Ella puso en marcha el ventilador del techo para que amortiguara sus voces, y habló en un susurro:

– ¿Qué sucede contigo?

– Bueno, tengo pies planos, ni rastro de empeine, y esa horrible verruga en el centro de la espalda.

– Eres imposible.

– ¿Es que los pies planos y la verruga son demasiados defectos para ti? Eres una mujer implacable.

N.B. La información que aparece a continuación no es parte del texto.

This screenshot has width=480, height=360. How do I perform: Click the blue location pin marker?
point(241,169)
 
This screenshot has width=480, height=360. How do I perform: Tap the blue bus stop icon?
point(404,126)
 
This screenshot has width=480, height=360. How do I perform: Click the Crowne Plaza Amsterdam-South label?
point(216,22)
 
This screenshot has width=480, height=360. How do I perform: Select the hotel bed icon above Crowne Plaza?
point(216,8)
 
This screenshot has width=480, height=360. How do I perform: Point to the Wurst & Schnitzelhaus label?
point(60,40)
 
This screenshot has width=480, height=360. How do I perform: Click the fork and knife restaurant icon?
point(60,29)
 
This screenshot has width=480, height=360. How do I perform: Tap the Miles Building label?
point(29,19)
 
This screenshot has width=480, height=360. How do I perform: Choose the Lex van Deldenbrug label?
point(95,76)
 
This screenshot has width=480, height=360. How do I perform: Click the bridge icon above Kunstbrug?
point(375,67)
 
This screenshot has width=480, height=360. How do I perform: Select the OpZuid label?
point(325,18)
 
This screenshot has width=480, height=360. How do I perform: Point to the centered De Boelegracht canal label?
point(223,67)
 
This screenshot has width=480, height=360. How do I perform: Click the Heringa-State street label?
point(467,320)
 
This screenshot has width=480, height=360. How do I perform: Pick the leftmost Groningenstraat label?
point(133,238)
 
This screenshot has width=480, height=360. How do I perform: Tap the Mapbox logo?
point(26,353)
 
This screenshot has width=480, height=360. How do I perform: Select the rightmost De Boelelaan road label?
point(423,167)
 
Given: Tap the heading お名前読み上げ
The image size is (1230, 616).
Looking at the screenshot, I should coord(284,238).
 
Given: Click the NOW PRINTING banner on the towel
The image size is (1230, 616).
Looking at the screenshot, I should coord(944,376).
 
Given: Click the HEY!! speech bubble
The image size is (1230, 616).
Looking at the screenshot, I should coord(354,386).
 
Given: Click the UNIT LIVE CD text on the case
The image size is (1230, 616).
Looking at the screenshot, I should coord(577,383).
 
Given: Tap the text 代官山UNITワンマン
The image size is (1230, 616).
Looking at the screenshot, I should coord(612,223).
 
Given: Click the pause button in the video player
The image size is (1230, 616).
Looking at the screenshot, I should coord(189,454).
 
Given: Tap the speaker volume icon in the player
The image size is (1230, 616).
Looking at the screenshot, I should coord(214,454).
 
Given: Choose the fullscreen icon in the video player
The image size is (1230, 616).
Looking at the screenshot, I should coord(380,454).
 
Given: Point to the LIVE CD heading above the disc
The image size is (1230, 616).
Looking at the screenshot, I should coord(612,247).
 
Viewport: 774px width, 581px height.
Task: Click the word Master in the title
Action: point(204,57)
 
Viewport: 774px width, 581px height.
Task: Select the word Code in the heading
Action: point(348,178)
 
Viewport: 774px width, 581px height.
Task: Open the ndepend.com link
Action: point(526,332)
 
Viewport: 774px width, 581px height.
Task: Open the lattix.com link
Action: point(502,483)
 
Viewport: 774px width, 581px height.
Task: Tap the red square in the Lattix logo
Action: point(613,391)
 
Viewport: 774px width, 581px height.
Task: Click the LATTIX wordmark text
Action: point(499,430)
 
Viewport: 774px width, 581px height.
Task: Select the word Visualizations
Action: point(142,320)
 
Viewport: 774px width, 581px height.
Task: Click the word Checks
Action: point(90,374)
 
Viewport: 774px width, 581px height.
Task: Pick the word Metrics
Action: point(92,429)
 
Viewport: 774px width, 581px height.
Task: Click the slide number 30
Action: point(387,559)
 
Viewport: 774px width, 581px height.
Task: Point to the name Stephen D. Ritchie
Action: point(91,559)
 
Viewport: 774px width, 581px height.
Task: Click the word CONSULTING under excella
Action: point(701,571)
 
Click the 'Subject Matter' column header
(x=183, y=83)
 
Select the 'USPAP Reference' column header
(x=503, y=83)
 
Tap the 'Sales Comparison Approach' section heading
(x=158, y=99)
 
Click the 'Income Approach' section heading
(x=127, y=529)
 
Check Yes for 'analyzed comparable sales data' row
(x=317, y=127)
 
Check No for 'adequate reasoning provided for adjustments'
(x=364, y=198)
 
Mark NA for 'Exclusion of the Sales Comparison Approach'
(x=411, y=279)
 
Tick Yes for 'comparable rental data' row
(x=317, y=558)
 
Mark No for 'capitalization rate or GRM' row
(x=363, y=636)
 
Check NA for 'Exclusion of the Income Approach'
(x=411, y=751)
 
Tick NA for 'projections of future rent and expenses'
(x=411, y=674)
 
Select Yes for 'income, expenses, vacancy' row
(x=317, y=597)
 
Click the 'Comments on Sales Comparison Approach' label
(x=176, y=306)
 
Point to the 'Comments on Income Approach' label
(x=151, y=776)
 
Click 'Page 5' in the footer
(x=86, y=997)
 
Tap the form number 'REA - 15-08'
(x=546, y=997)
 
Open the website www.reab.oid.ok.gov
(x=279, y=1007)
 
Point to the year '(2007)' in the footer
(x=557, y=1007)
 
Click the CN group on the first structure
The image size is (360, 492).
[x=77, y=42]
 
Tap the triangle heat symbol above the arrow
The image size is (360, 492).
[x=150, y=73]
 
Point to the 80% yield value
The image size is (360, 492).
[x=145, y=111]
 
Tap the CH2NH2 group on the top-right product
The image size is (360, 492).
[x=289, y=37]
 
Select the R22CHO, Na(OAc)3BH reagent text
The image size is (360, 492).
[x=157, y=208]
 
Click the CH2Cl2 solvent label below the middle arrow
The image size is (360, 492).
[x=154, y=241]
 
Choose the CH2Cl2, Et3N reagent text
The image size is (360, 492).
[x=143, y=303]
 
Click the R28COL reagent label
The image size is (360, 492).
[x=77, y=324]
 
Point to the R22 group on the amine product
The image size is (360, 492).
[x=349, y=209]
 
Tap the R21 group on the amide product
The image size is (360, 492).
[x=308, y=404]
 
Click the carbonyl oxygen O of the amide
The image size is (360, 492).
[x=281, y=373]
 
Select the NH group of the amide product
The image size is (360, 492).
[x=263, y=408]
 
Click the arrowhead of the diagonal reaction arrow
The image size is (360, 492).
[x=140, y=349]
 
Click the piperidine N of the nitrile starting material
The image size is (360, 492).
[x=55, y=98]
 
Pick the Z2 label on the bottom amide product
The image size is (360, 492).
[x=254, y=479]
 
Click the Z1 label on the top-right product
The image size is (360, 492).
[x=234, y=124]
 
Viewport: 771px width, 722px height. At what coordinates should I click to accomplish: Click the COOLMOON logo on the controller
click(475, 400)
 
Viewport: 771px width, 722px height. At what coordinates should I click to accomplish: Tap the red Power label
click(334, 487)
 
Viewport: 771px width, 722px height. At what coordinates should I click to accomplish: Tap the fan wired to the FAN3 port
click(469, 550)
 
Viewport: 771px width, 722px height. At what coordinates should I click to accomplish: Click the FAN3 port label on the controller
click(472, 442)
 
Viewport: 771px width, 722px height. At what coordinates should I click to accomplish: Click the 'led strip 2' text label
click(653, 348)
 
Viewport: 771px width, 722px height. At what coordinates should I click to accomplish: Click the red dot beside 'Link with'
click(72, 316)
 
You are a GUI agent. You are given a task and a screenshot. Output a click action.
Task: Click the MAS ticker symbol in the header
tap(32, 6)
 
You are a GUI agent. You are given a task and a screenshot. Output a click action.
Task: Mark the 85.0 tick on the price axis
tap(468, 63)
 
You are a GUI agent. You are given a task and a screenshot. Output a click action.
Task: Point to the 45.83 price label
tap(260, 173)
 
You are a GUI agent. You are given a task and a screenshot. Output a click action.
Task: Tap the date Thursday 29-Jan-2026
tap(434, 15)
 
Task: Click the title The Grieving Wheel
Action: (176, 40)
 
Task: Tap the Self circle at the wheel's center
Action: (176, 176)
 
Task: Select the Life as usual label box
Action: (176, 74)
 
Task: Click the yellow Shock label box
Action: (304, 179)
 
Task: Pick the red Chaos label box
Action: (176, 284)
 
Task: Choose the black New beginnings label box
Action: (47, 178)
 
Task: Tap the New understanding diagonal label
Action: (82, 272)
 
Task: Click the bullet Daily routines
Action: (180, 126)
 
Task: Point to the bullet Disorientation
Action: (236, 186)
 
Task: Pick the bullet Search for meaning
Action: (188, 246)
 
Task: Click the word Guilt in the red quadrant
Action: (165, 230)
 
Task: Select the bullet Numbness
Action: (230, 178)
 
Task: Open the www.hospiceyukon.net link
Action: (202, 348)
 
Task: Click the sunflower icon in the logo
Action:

La habitación era pequeña. Ambos estaban de pie entre el lavabo y el retrete, casi nariz con nariz. El le besó la frente.

– Por amor de Dios, Bobby, acabas de decir a Pollard que aceptamos el caso. Pero tal vez no lo hagamos.

– ¿Por qué no vamos a hacerlo? Es fascinante.

– Por lo pronto, él parece un demente.

– No, no es cierto.

– Él dice que un poder extraño causó la desintegración del coche y voló las farolas. Música extraña de flauta, misteriosas luces azuladas. Ese tipo ha estado leyendo durante demasiado tiempo el National Enquirer.

– Pero ahí está el quid. Un demente auténtico nos habría explicado ya lo que le sucede. Aseguraría que había conocido a Dios o a los marcianos. Este tipo está desconcertado. Busca respuestas. Y eso me suena como una reacción sana.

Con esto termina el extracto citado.